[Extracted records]
########################################

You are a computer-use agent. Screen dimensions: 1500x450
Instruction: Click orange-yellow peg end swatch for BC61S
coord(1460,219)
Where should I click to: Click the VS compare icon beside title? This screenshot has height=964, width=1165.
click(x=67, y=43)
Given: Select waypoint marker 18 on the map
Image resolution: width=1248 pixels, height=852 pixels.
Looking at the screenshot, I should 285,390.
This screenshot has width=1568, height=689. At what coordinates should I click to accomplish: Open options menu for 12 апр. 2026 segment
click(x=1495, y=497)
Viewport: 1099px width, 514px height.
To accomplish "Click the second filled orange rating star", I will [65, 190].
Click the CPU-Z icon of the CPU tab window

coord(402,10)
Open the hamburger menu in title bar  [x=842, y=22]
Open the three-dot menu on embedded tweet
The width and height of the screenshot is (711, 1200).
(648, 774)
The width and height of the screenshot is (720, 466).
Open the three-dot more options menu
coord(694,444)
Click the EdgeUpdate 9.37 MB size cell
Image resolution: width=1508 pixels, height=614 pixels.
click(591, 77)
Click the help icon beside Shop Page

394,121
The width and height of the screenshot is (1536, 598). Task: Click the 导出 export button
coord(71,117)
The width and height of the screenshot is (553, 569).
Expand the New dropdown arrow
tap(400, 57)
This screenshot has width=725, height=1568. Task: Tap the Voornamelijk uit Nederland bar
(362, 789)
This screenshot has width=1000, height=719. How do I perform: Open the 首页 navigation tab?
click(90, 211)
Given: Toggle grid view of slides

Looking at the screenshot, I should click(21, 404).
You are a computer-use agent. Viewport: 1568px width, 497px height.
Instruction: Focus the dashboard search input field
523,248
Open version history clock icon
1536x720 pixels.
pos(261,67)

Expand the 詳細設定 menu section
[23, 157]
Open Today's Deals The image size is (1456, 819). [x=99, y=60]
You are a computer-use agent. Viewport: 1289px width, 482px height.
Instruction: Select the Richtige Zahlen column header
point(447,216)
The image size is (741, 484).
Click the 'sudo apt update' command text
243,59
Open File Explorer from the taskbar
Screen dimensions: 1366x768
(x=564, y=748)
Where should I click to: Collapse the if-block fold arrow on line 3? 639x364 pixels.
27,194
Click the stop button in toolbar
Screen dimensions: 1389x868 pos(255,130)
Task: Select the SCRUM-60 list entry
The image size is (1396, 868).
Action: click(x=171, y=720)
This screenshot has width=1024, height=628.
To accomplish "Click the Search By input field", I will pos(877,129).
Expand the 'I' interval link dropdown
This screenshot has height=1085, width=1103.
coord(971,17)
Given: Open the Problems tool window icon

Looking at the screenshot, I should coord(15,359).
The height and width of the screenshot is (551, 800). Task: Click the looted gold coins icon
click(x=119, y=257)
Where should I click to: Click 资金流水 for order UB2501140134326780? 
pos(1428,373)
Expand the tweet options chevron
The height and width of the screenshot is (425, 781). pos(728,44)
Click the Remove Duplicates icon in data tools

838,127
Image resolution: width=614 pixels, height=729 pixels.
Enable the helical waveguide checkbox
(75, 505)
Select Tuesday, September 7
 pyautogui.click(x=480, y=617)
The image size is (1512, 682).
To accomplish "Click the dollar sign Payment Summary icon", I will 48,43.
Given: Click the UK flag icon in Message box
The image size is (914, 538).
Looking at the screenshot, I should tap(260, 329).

########################################

> Exercise goal
From the first line to the last, return the data above exactly.

> Solution for this exercise
You are a computer-use agent. Screen dimensions: 1500x450
Instruction: Click orange-yellow peg end swatch for BC61S
coord(1460,219)
Where should I click to: Click the VS compare icon beside title? This screenshot has height=964, width=1165.
click(x=67, y=43)
Given: Select waypoint marker 18 on the map
Image resolution: width=1248 pixels, height=852 pixels.
Looking at the screenshot, I should 285,390.
This screenshot has width=1568, height=689. At what coordinates should I click to accomplish: Open options menu for 12 апр. 2026 segment
click(x=1495, y=497)
Viewport: 1099px width, 514px height.
To accomplish "Click the second filled orange rating star", I will [65, 190].
Click the CPU-Z icon of the CPU tab window

coord(402,10)
Open the hamburger menu in title bar  [x=842, y=22]
Open the three-dot menu on embedded tweet
The width and height of the screenshot is (711, 1200).
(648, 774)
The width and height of the screenshot is (720, 466).
Open the three-dot more options menu
coord(694,444)
Click the EdgeUpdate 9.37 MB size cell
Image resolution: width=1508 pixels, height=614 pixels.
click(591, 77)
Click the help icon beside Shop Page

394,121
The width and height of the screenshot is (1536, 598). Task: Click the 导出 export button
coord(71,117)
The width and height of the screenshot is (553, 569).
Expand the New dropdown arrow
tap(400, 57)
This screenshot has width=725, height=1568. Task: Tap the Voornamelijk uit Nederland bar
(362, 789)
This screenshot has width=1000, height=719. How do I perform: Open the 首页 navigation tab?
click(90, 211)
Given: Toggle grid view of slides

Looking at the screenshot, I should click(21, 404).
You are a computer-use agent. Viewport: 1568px width, 497px height.
Instruction: Focus the dashboard search input field
523,248
Open version history clock icon
1536x720 pixels.
pos(261,67)

Expand the 詳細設定 menu section
[23, 157]
Open Today's Deals The image size is (1456, 819). [x=99, y=60]
You are a computer-use agent. Viewport: 1289px width, 482px height.
Instruction: Select the Richtige Zahlen column header
point(447,216)
The image size is (741, 484).
Click the 'sudo apt update' command text
243,59
Open File Explorer from the taskbar
Screen dimensions: 1366x768
(x=564, y=748)
Where should I click to: Collapse the if-block fold arrow on line 3? 639x364 pixels.
27,194
Click the stop button in toolbar
Screen dimensions: 1389x868 pos(255,130)
Task: Select the SCRUM-60 list entry
The image size is (1396, 868).
Action: click(x=171, y=720)
This screenshot has width=1024, height=628.
To accomplish "Click the Search By input field", I will pos(877,129).
Expand the 'I' interval link dropdown
This screenshot has height=1085, width=1103.
coord(971,17)
Given: Open the Problems tool window icon

Looking at the screenshot, I should coord(15,359).
The height and width of the screenshot is (551, 800). Task: Click the looted gold coins icon
click(x=119, y=257)
Where should I click to: Click 资金流水 for order UB2501140134326780? 
pos(1428,373)
Expand the tweet options chevron
The height and width of the screenshot is (425, 781). pos(728,44)
Click the Remove Duplicates icon in data tools

838,127
Image resolution: width=614 pixels, height=729 pixels.
Enable the helical waveguide checkbox
(75, 505)
Select Tuesday, September 7
 pyautogui.click(x=480, y=617)
The image size is (1512, 682).
To accomplish "Click the dollar sign Payment Summary icon", I will 48,43.
Given: Click the UK flag icon in Message box
The image size is (914, 538).
Looking at the screenshot, I should tap(260, 329).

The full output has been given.